ABSTRACT Wearable flexible sensors are widely used in health monitoring but often face mechanical damage and thermal degradation during prolonged use. This study presents a high‐performance waterborne polyurethane elastomer based on synergistic dynamic hydrogen and disulfide bonding. The elastomer is synthesized via a prepolymer method using polytetramethylene glycol (PTMG) as the soft segment and 3,3′,5,5′‐tetrabromobisphenol A (TBBA) with 2,2′‐diaminodiphenyl disulfide (DTDA) as chain extenders, enabling precise structural control. FTIR and TG analyses confirm its structure and thermal properties. An optimal TBBA:DTDA ratio of 4:1 achieves a balance between mechanical strength and self‐healing, with tensile strength of 15.87 MPa, elongation at break of 1316.07%, and healing efficiency above 89%. Incorporating hydroxylated multi‐walled carbon nanotubes (MWCNTs) significantly improves conductivity.
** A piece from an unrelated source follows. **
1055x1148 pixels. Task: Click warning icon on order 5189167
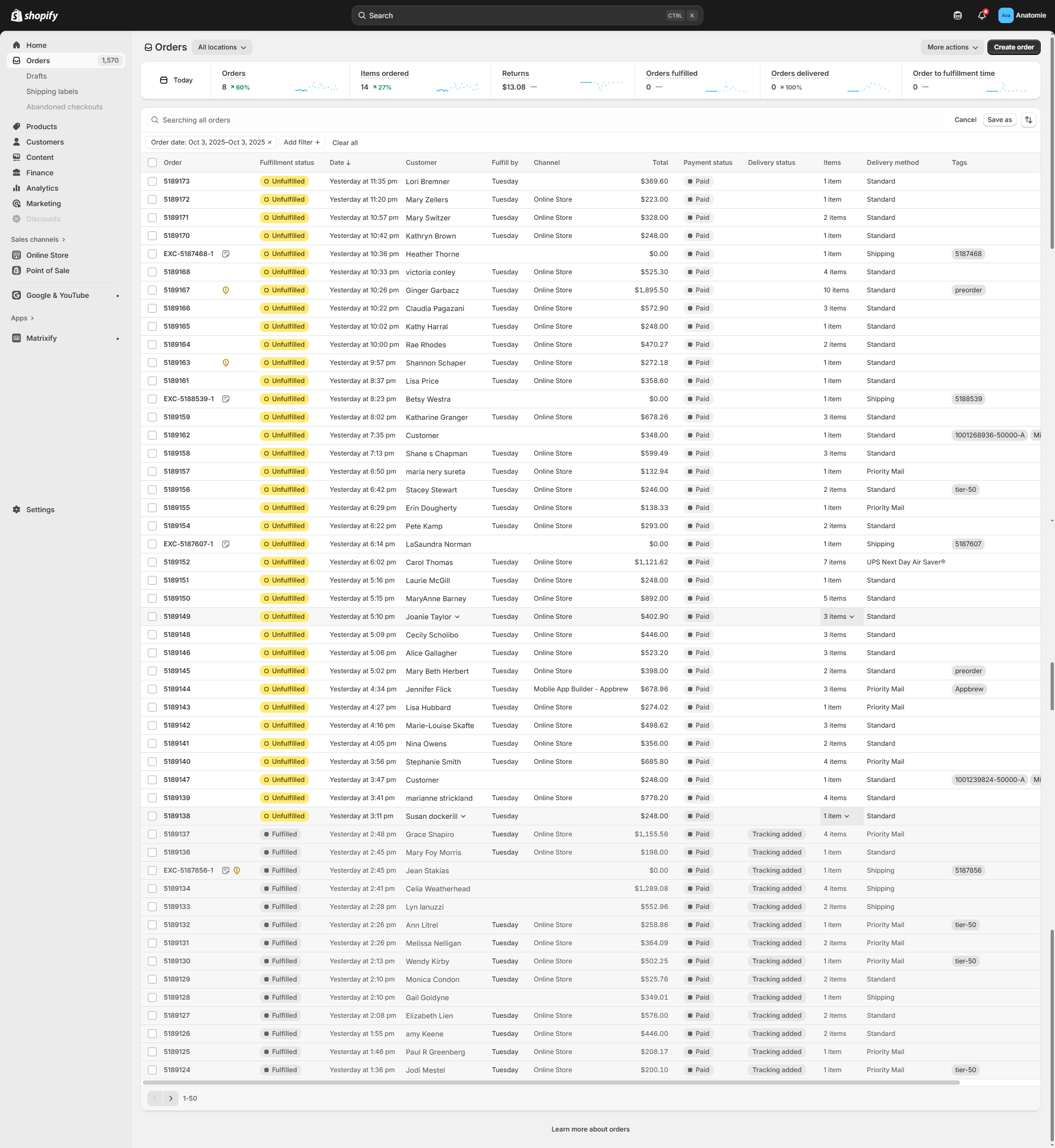226,290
At 2 wt% loading, the composite maintains strong mechanical performance and enhanced healing efficiency (> 91%), with tensile strength of 11.38 MPa and elongation of 1049.82%. Thermal stability is improved, with T 90% rising to 418.81°C, residual carbon to 8.08%, and T g increased from 50.36°C to 53.66°C. The resulting films exhibit high sensitivity (GF 0.7–3.93) and stable cyclic behavior, enabling reliable monitoring of various human motions.